What's special about task in dystonia? A voxel-based morphometry and diffusion weighted imaging study

Abstract

Numerous brain imaging studies have demonstrated structural changes in the basal ganglia, thalamus, sensorimotor cortex, and cerebellum across different forms of primary dystonia. However, our understanding of brain abnormalities contributing to the clinically well-described phenomenon of task specificity in dystonia remained limited. We used high-resolution magnetic resonance imaging (MRI) with voxel-based morphometry and diffusion weighted imaging with tract-based spatial statistics of fractional anisotropy to examine gray and white matter organization in two task-specific dystonia forms, writer's cramp and laryngeal dystonia, and two non-task-specific dystonia forms, cervical dystonia and blepharospasm.
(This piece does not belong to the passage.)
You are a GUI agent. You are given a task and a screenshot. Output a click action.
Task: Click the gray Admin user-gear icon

A direct comparison between both dystonia forms indicated that characteristic gray matter volumetric changes in task-specific dystonia involve the brain regions responsible for sensorimotor control during writing and speaking, such as primary somatosensory cortex, middle frontal gyrus, superior/inferior temporal gyrus, middle/posterior cingulate cortex, and occipital cortex as well as the striatum and cerebellum (lobules VI-VIIa). These gray matter changes were accompanied by white matter abnormalities in the premotor cortex, middle/inferior frontal gyrus, genu of the corpus callosum, anterior limb/genu of the internal capsule, and putamen. Conversely, gray matter volumetric changes in the non-task-specific group were limited to the left cerebellum (lobule VIIa) only, whereas white matter alterations were found to underlie the primary sensorimotor cortex, inferior parietal lobule, and middle cingulate gyrus. Distinct microstructural patterns in task-specific and non-task-specific dystonias may represent neuroimaging markers and provide evidence that these two dystonia subclasses likely follow divergent pathophysiological mechanisms precipitated by different triggers.
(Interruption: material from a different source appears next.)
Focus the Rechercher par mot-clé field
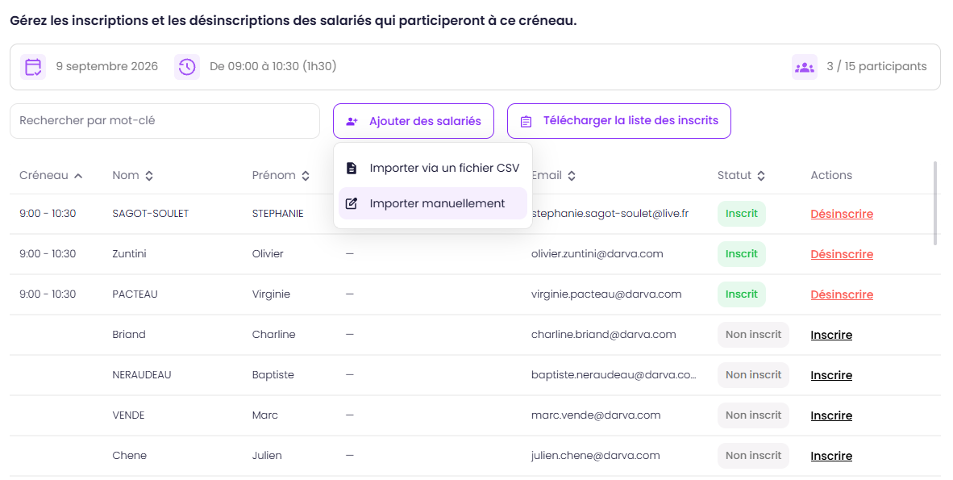 (x=164, y=121)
Keywords: brain imaging; focal dystonia; task specificity.

Figure 1. Gray matter volumetric abnormalities in TSD and NTSD

(A) Results of initial analysis of variance (ANOVA) comparing gray matter volume (GMV) between TSD, NTSD and healthy controls. (B) GMV differences between NTSD patients and healthy controls. (C) GMV differences between TSD patients and healthy controls. (D) Direct comparison of GMV differences between TSD and NTSD groups. (E) Significant inverse correlation between GMV (in liters) in the right premotor cortex and disorder duration (in years) in the TSD group. Brain abnormalities are shown on a series of axial, sagittal and coronal sections in the standard MNI space. The corresponding coordinates of peak changes are given in the Table 1. The color bars represent F score (A), t scores (B, C, D) and r_s score (E), respectively.

Figure 2. White matter abnormalities in TSD and NTSD

(A) Initial analysis of variance (ANOVA) comparing fractional anisotropy (FA) as a measure of white matter integrity and coherence between TSD, NTSD and healthy controls. (B) Abnormal FA in the NTSD group compared to healthy subjects. (C) Abnormal FA in the TSD group compared to healthy subjects. (D) Differences in FA between TSD and NTSD groups. Brain abnormalities are shown on a series of axial, sagittal and coronal sections in the standard MNI space. The corresponding coordinates of peak changes are given in the Table 2. The color bars represent F score (A) and t scores (B, C, D), respectively.